[Listed records Boundary: Start]

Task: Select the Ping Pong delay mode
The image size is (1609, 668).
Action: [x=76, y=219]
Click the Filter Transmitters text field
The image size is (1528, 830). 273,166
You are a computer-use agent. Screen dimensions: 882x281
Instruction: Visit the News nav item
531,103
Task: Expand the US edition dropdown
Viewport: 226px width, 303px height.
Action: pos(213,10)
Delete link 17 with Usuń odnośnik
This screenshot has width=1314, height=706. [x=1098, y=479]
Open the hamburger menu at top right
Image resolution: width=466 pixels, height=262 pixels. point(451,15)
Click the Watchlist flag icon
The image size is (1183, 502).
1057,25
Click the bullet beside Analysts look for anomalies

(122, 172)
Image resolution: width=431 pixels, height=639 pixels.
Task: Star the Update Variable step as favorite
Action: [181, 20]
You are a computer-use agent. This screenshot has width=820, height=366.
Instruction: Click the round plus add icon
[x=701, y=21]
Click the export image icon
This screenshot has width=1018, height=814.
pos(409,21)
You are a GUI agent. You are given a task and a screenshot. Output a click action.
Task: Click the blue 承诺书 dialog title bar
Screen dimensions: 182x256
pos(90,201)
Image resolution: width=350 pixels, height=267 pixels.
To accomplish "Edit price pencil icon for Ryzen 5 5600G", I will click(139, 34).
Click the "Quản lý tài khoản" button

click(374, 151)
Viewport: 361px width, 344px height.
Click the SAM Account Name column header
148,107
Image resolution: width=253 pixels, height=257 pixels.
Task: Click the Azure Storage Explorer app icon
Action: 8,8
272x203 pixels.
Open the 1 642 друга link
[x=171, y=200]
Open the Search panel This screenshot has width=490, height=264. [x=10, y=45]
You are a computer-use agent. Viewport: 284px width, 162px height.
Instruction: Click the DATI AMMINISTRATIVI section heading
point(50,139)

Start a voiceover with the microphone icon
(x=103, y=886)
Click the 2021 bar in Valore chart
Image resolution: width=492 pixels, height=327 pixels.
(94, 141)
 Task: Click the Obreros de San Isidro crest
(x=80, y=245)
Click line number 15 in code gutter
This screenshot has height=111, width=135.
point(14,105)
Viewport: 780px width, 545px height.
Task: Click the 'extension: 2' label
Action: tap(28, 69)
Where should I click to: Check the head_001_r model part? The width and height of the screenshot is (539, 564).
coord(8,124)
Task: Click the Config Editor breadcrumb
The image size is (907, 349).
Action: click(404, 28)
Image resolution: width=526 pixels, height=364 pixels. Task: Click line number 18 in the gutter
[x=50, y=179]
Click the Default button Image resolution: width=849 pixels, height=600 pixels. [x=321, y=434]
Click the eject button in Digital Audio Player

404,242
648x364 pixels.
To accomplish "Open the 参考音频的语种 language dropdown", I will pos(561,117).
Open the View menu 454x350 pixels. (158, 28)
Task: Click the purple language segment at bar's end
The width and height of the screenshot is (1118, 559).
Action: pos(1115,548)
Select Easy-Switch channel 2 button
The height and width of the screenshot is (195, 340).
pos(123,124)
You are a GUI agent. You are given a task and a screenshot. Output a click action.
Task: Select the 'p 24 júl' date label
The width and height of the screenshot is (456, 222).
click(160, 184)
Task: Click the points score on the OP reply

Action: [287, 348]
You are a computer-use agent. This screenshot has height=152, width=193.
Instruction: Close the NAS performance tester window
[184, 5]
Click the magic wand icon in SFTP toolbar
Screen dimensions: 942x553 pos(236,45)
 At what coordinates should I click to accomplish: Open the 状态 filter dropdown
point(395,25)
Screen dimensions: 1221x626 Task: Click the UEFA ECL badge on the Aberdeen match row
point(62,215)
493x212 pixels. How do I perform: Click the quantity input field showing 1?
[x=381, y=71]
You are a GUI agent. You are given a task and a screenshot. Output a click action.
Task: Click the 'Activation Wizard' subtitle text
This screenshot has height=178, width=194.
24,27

[Listed records Boundary: End]

- [Your objective]: Take the lines from the one containing "Task: Click the 'Activation" through the final line of the entries above, and set them down exactly, with nothing added.

- [Answer space]:
Task: Click the 'Activation Wizard' subtitle text
This screenshot has height=178, width=194.
24,27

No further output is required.